Stuttering Moments

Yesterday I talked about a really hard moment I had speaking. It was one of the worst in recent memory, and I let myself dwell on it for a few hours afterward. Not really completely getting me down, just in awe of how bad it was and what happened during and after.

What I’ve noticed on Facebook posts lately is people refer to having a “bad day” with regards to stuttering.

I’ve certainly been guilty of this myself, but I’ve changed my attitude in recent years. I don’t have bad days. I have bad moments. That’s it. A few minutes, an instance, an exchange. Nothing that should cloud the next question, the next conversation.

I think it’s so important to have this mindset. Since I’ve started this new job, there are discussions all day. Meetings all the time.
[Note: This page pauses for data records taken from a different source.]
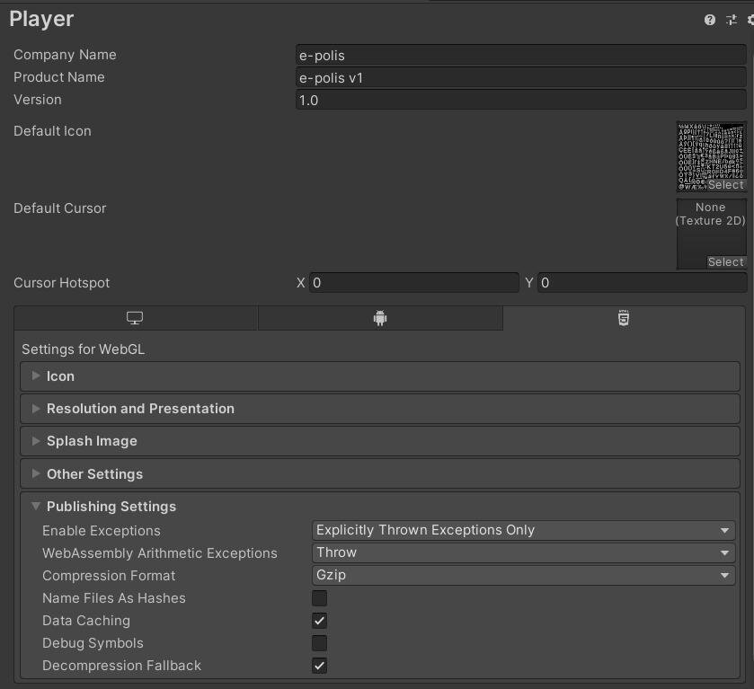Open the Enable Exceptions dropdown
This screenshot has width=754, height=689.
coord(523,530)
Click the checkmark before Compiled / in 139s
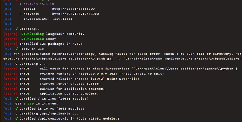This screenshot has width=242, height=122. point(16,99)
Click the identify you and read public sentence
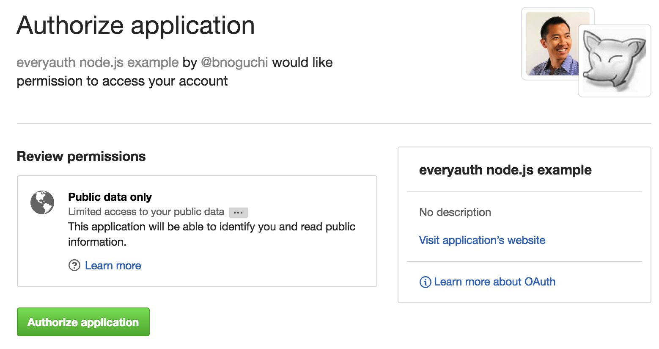Viewport: 659px width, 349px height. point(211,227)
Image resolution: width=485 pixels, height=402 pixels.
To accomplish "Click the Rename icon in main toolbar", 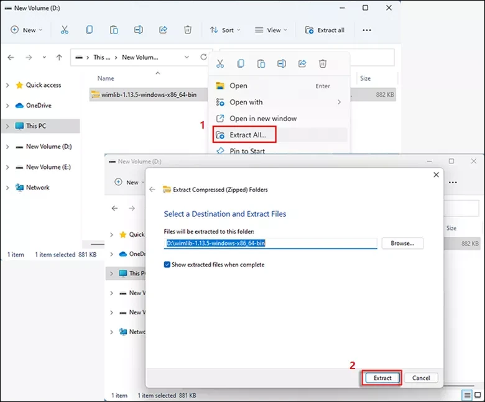I will coord(139,30).
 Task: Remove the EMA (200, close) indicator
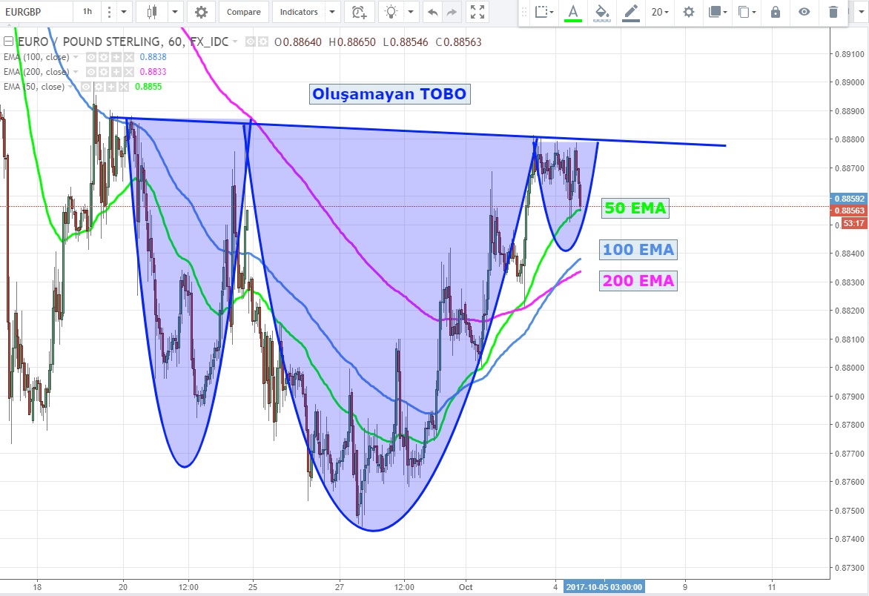pyautogui.click(x=129, y=72)
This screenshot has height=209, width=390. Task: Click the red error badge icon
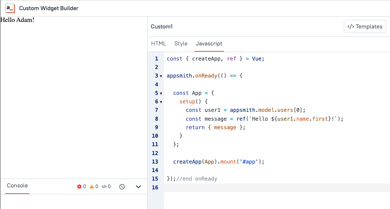pyautogui.click(x=80, y=186)
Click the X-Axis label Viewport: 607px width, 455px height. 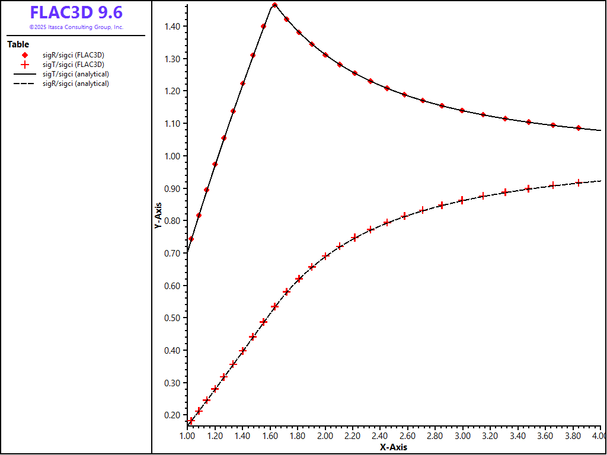click(x=394, y=447)
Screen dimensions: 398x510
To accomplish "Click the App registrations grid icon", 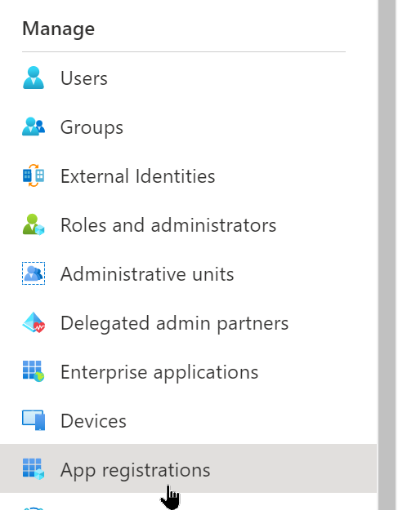I will coord(34,469).
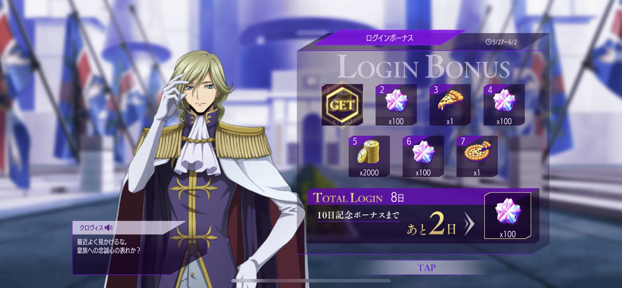Tap the clock icon beside 5/27~6/2
The image size is (622, 288).
tap(488, 42)
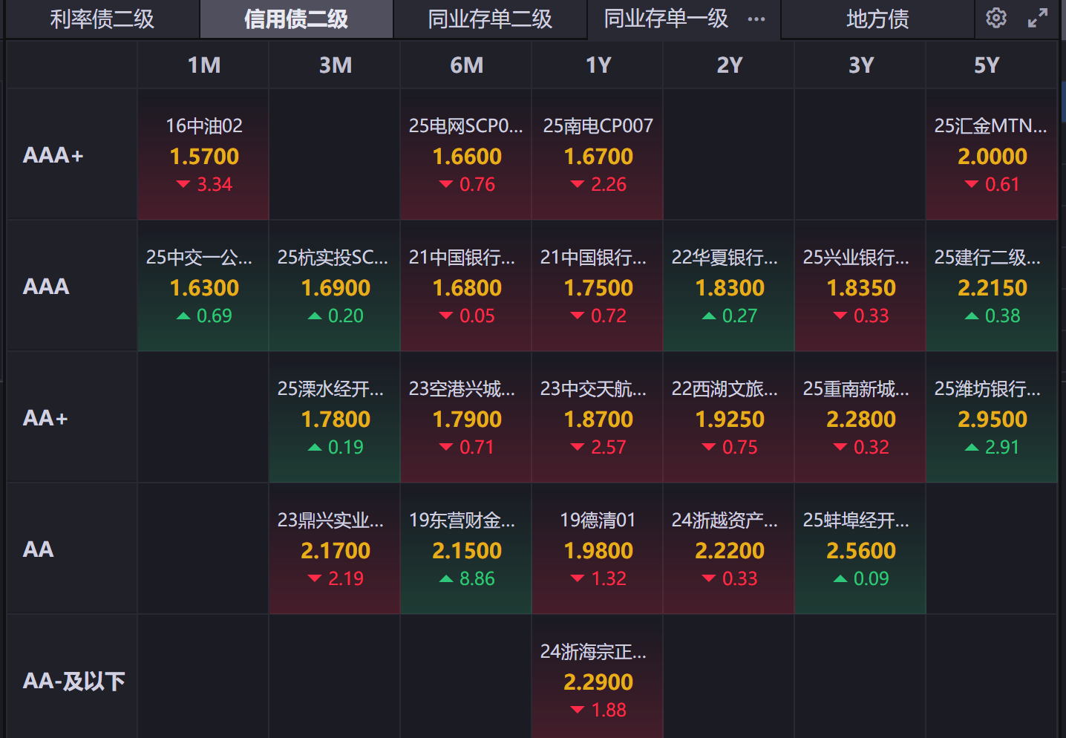Select the 19德清01 bond quote
Screen dimensions: 1066x738
(x=598, y=549)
I can’t let something at 9 a.m. cloud events at 11, 2 and 3:30. I’d be a total mess. And I have to talk when I have to talk. I’m not going to hide anymore.

I think one of the ways to keep moving on is to see your speech from your listener’s viewpoint. Especially at the office. They probably won’t dwell on it. They probably won’t say anything about it later that day, or week or month. So if they’re not thinking about it, then why are you?
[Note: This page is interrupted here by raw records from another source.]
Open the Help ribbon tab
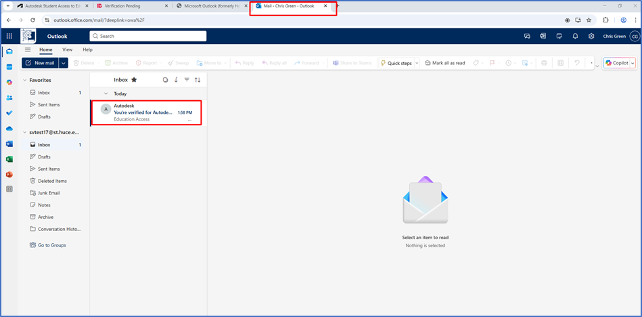The height and width of the screenshot is (317, 642). pyautogui.click(x=87, y=49)
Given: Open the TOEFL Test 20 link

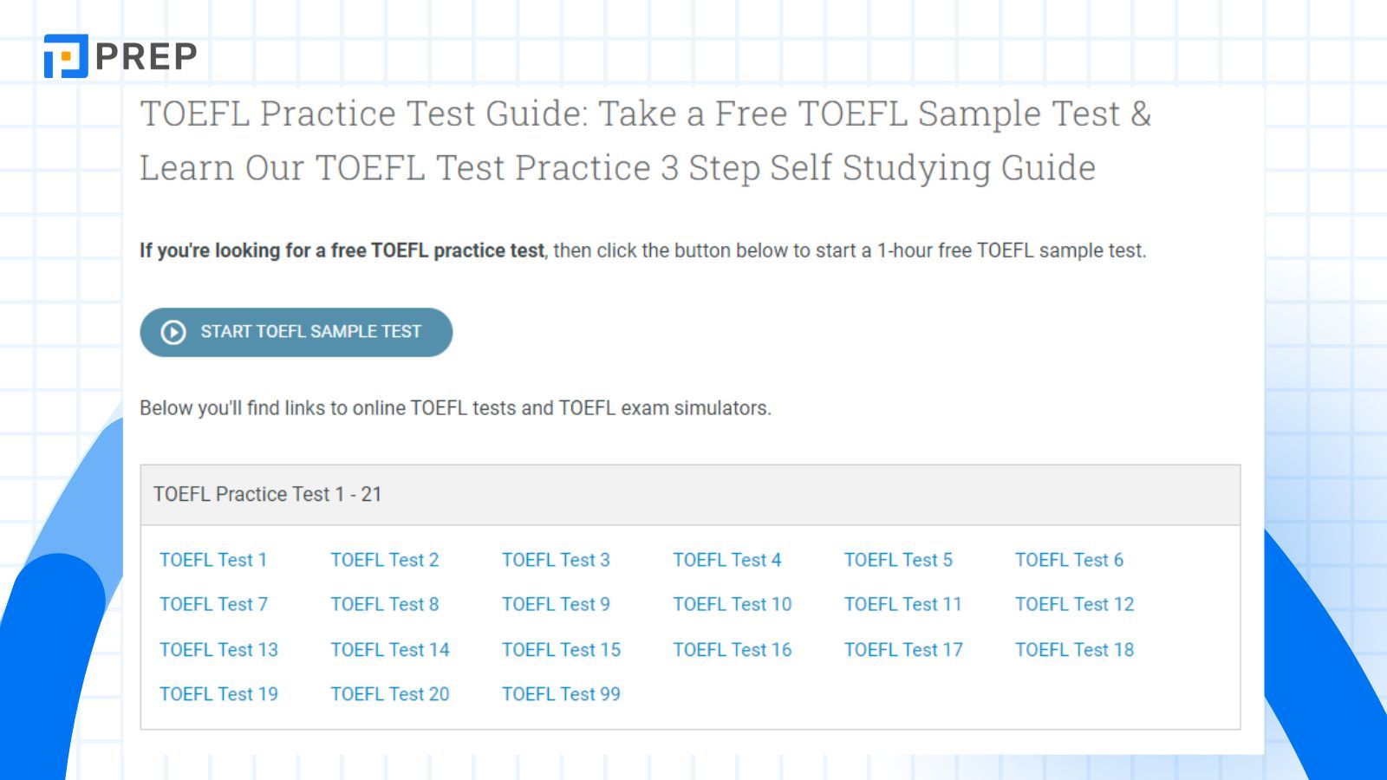Looking at the screenshot, I should [x=390, y=693].
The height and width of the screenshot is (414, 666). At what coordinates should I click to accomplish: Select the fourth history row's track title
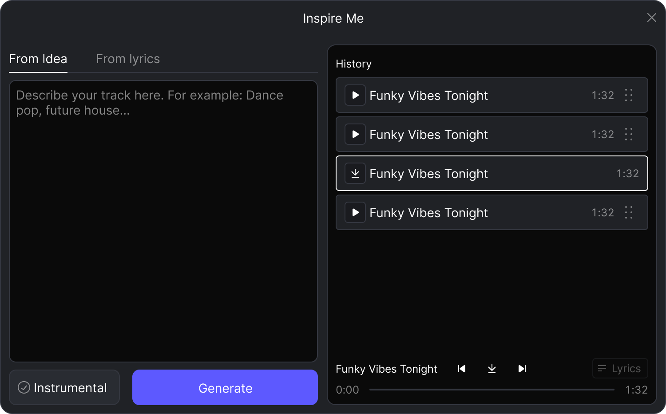[x=428, y=213]
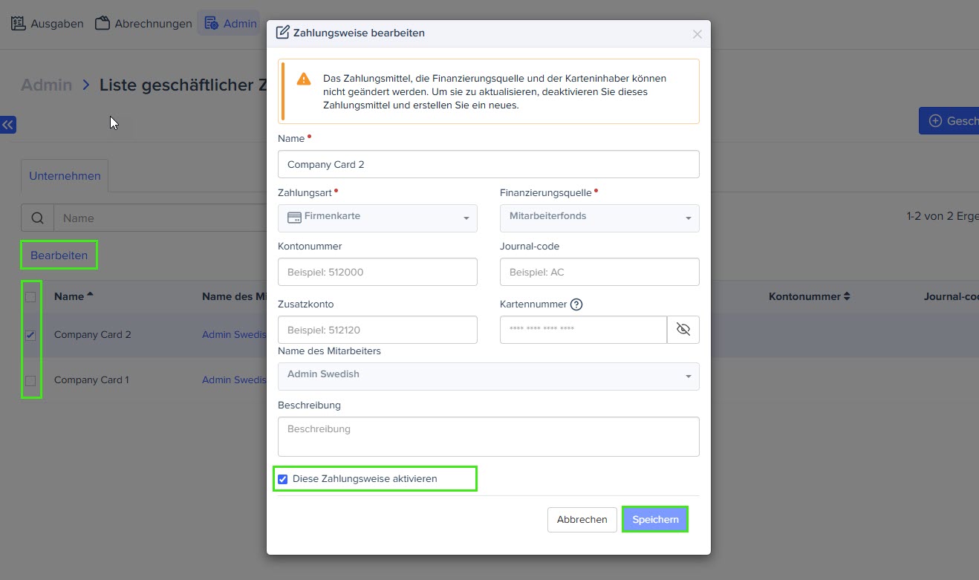
Task: Open Name des Mitarbeiters dropdown
Action: tap(488, 376)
What happens to me is that I might stutter hard with someone in the morning, and then have another meeting with them in the afternoon. I can’t be shy about speaking up if the need arises.

Comments

  1. I get the bad moments it’s very hard to speak when something trigger you mind. I stutter as well so I know what you feel. Here’s a thing relax and breath. Try to pep talk yourself that you’re smart enough to deal with this. Try to control your tongue and speak to mirror as practice then try again if doesn’t works for the first 2 times and take break while speaking. If eye contact is scaring you look at them for a second the look at a wall , it can give you time to calm down.